→ **Exercise objective**:
Beginning with the line containing "Screen dimensions: 1387x715", transcribe every line exactly down to the last one in the records below, and drop the pictures.

(Stored data)
::::

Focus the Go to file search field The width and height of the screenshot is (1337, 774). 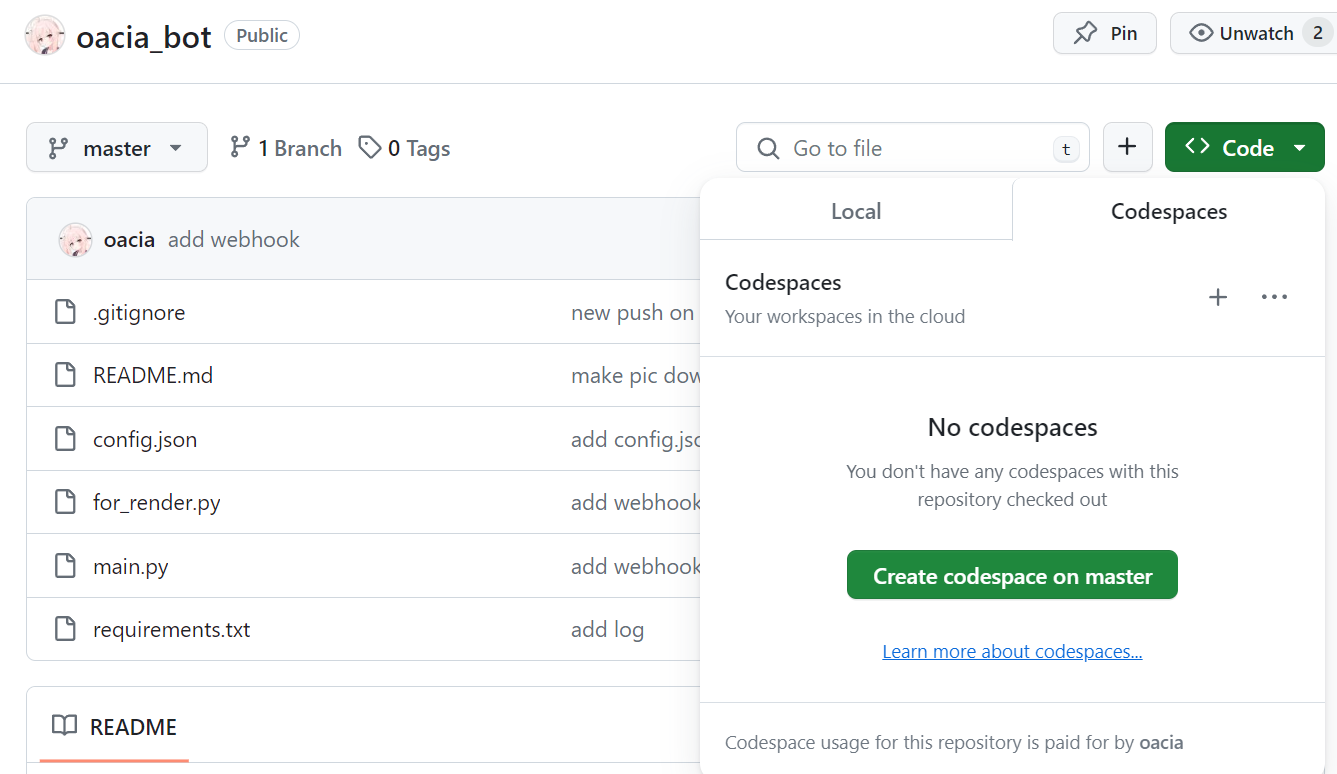(912, 148)
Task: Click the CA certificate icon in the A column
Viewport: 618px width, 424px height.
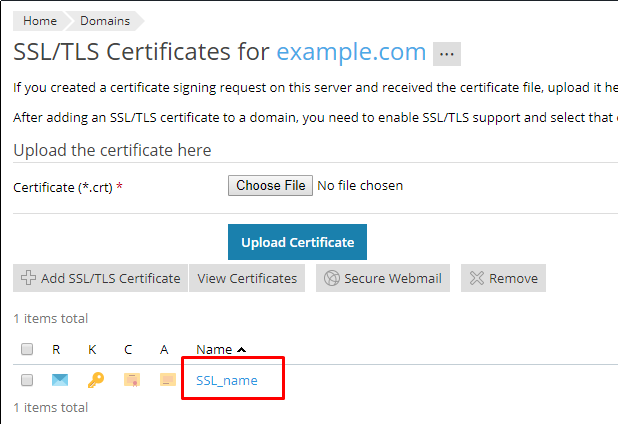Action: [167, 380]
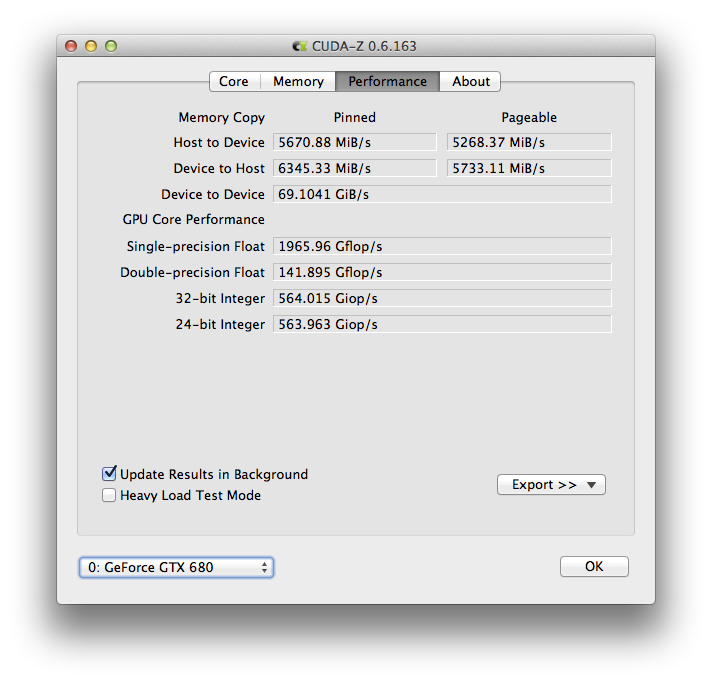Click the red close window button
The height and width of the screenshot is (683, 712).
71,46
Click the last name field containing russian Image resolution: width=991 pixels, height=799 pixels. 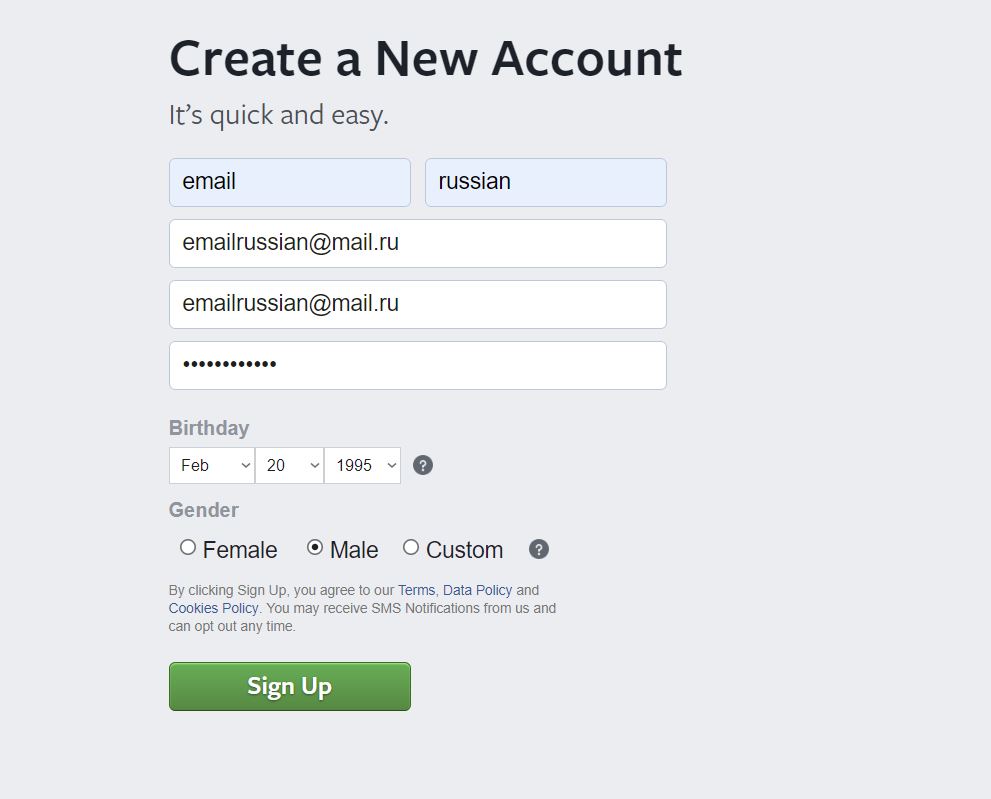coord(545,182)
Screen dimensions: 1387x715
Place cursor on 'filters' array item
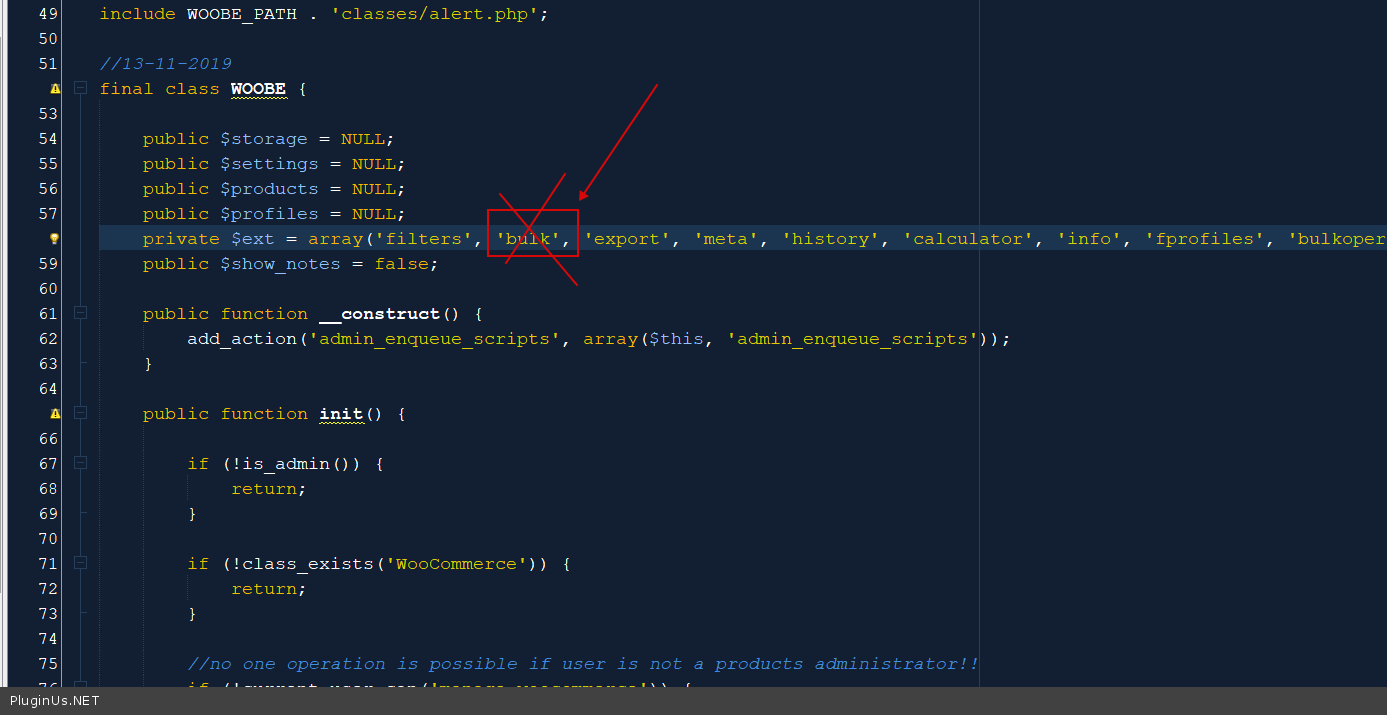pos(423,239)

::::

→ **Answer box**:
Screen dimensions: 1387x715
Place cursor on 'filters' array item
pos(423,239)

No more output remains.